Core Concepts
ESREAL introduces an unsupervised learning framework to mitigate hallucinations in Vision-Language Models by providing fine-grained negative feedback on hallucinated tokens.
Abstract
The content discusses the challenges of hallucinations in Vision-Language Models and introduces ESREAL, a novel unsupervised learning framework designed to address this issue. It outlines the methodology of ESREAL, including semantic reconstruction, alignment, scoring modules, and fine-grained PPO. The experiments conducted on three VLMs show significant improvements in mitigating hallucinations while maintaining or enhancing performance metrics. Ablation studies and stability analysis are also presented to evaluate the effectiveness and stability of ESREAL.
Directory:
Introduction
Challenges of Hallucinations in Vision-Language Models
Introduction of ESREAL Framework
Methodology
Semantic Reconstruction Module
Alignment Module
Scoring Module
Fine-Grained PPO Algorithm
Experiments and Results
Evaluation Metrics: CHAIR, FaithScore, GPT-4V-Aided Evaluation
Task-Specific Evaluation: CIDEr, ROUGE-L, BLEU Scores
Analysis
Ablation Study on Reward Design
Stability Analysis: Win Rate of Rewards and Aggregating Rewards
Case Analysis: Reward Allocation and Hallucination Mitigation
Limitations of ESREAL
Conclusion
Stats
Our framework notably reduces hallucinations in LLaVA, InstructBLIP, and mPLUG-Owl2 by 32.81%, 27.08%, and 7.46% on the CHAIR metric.

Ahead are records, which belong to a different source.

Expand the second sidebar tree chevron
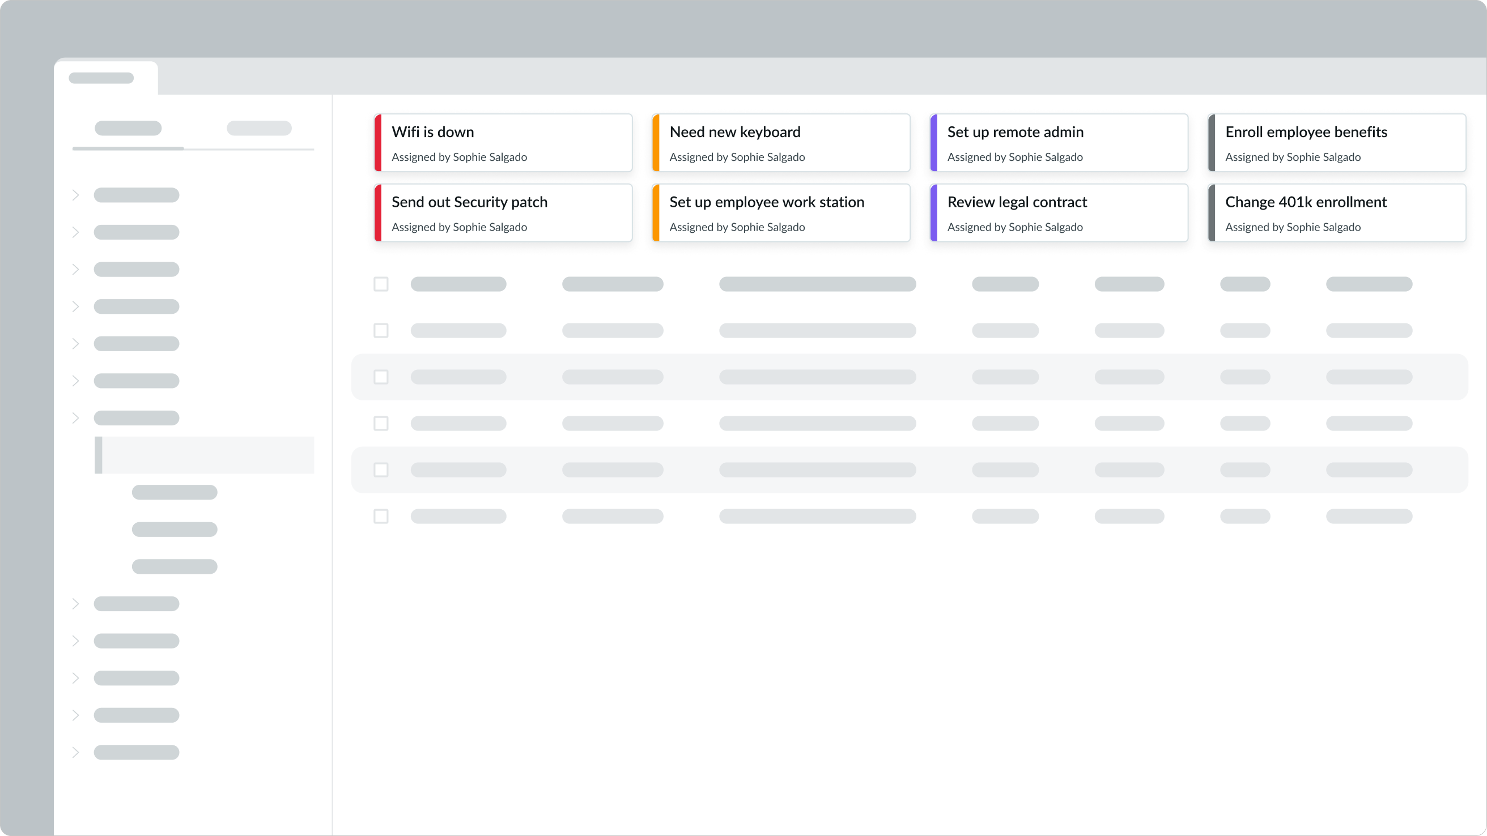Screen dimensions: 1487x836 coord(76,233)
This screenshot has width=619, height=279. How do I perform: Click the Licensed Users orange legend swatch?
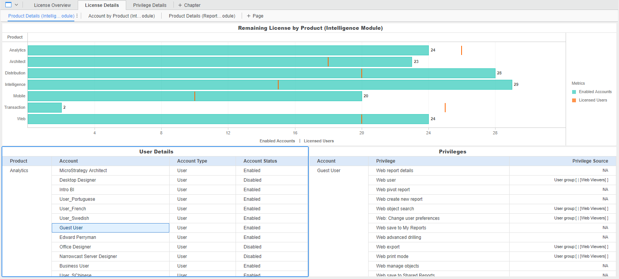click(x=574, y=100)
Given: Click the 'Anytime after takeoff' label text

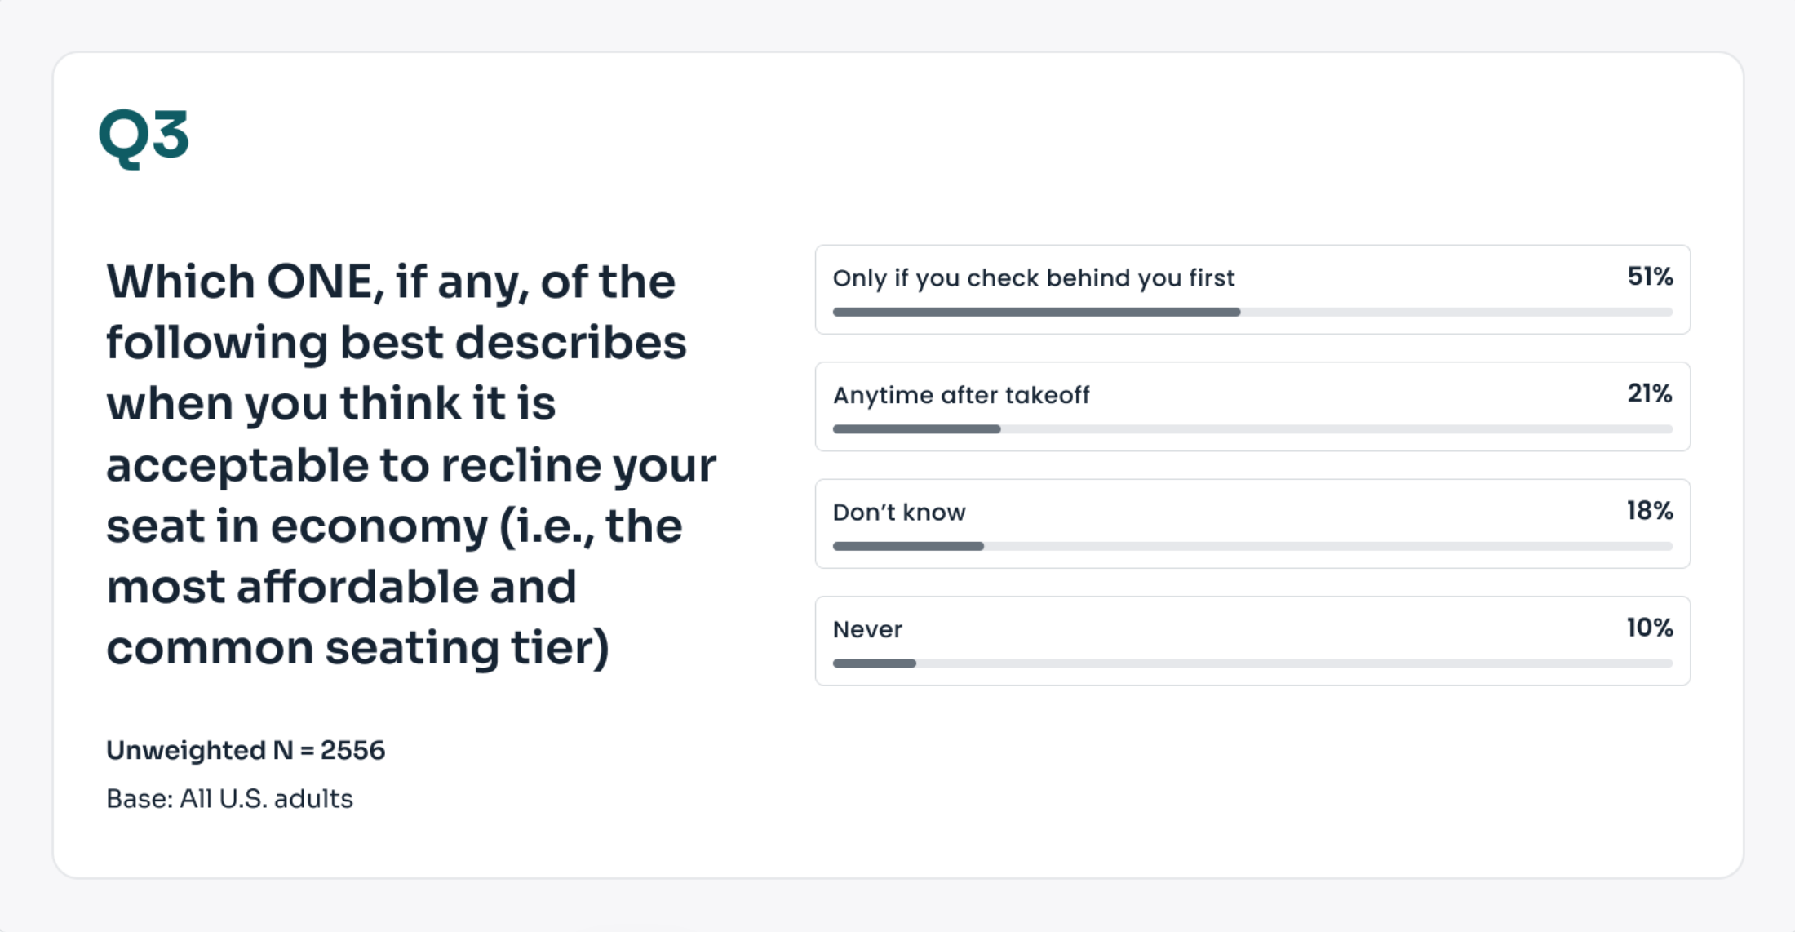Looking at the screenshot, I should 961,395.
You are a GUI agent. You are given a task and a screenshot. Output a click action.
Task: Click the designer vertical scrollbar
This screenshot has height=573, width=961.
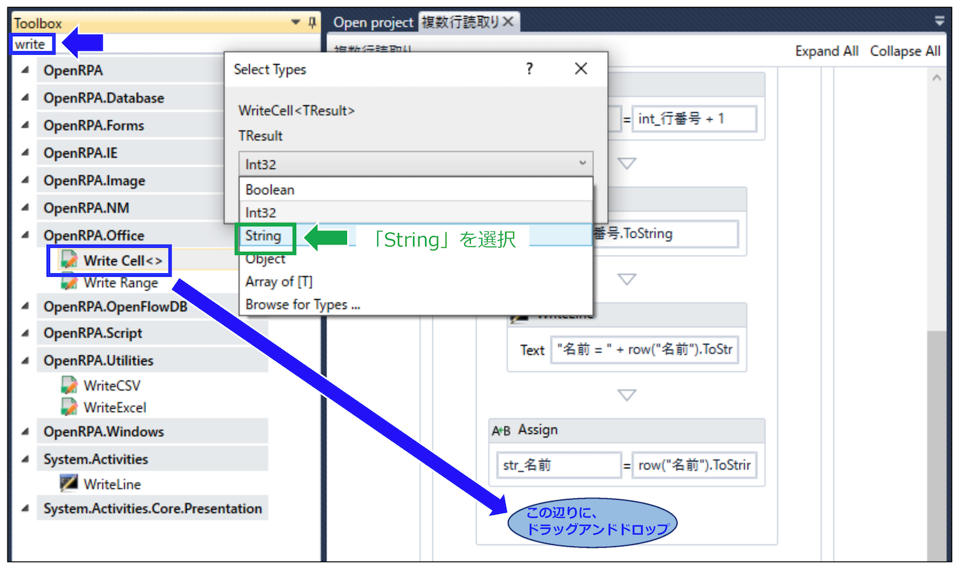click(x=937, y=314)
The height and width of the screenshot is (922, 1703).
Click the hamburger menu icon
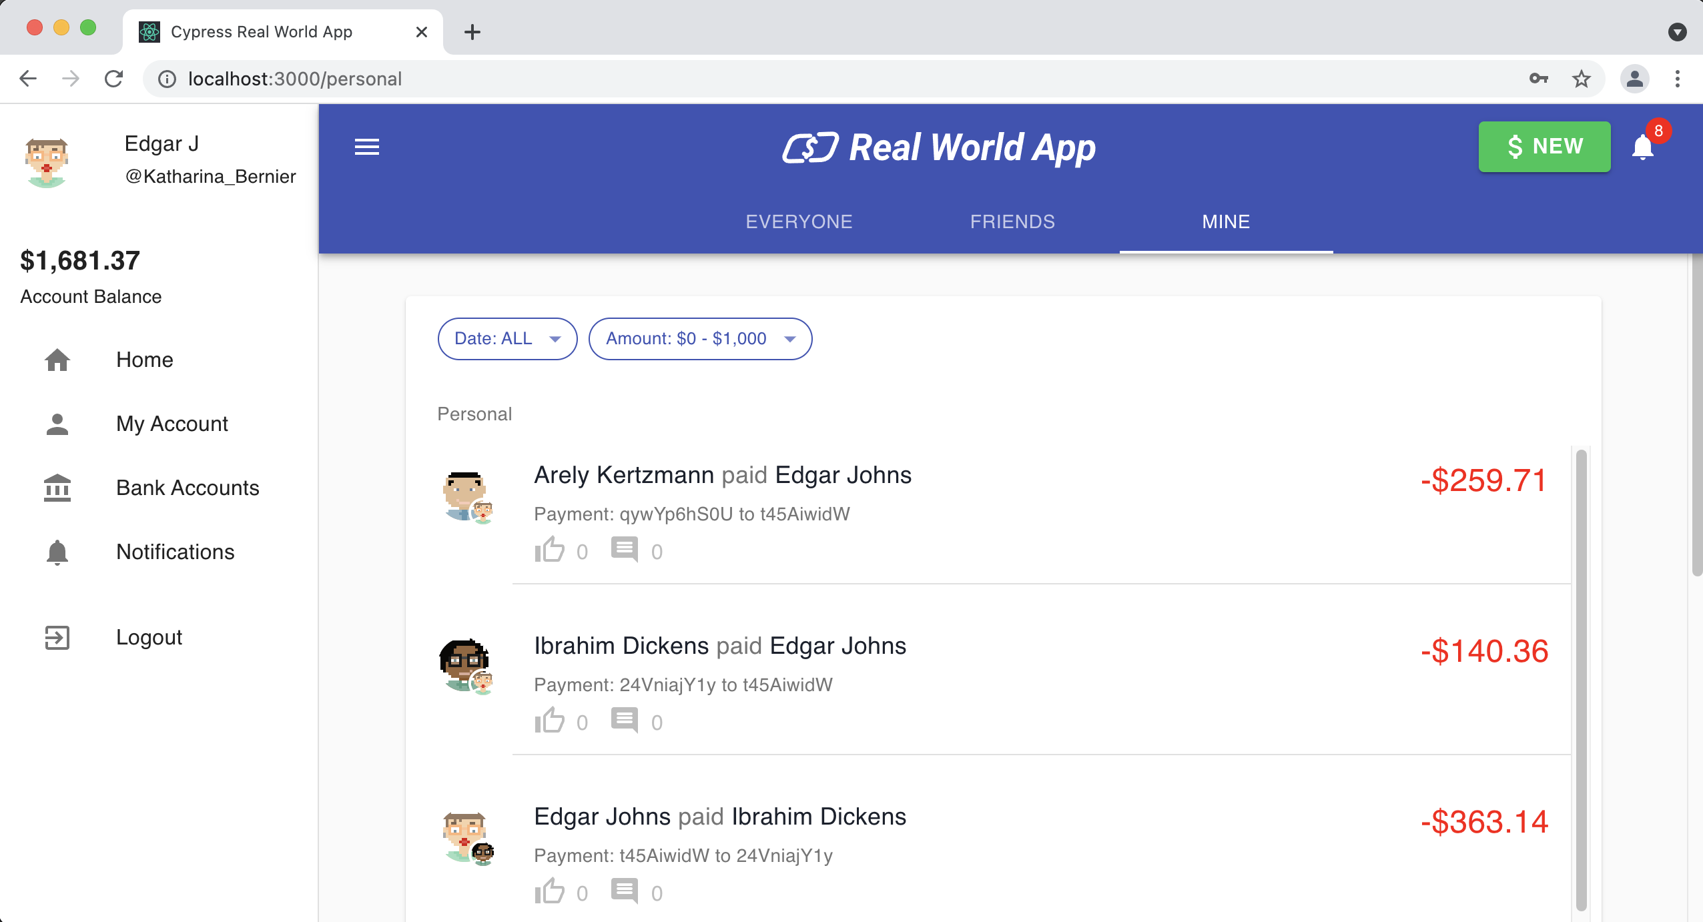click(368, 147)
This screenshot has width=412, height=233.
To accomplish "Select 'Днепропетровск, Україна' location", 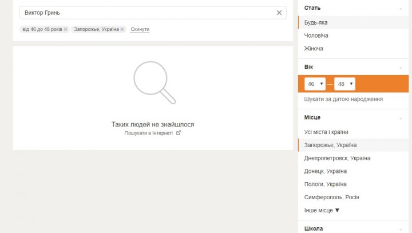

We propose ESREAL as a fully unsupervised hallucination mitigation framework.
The holistic reconstruction reward rrec is defined as (sim(Iorg,Irec) + 1)/2.
Quotes
"ESREAL consistently enhances the performance of VLMs on more comprehensive model-based evaluation methods such as FaithScore."
"Our proposed framework achieves a 32.81%, 27.08%, 7.46% improvement in the CHAIR metric over LLaVA, InstructBLIP, and mPLUG-Owl2."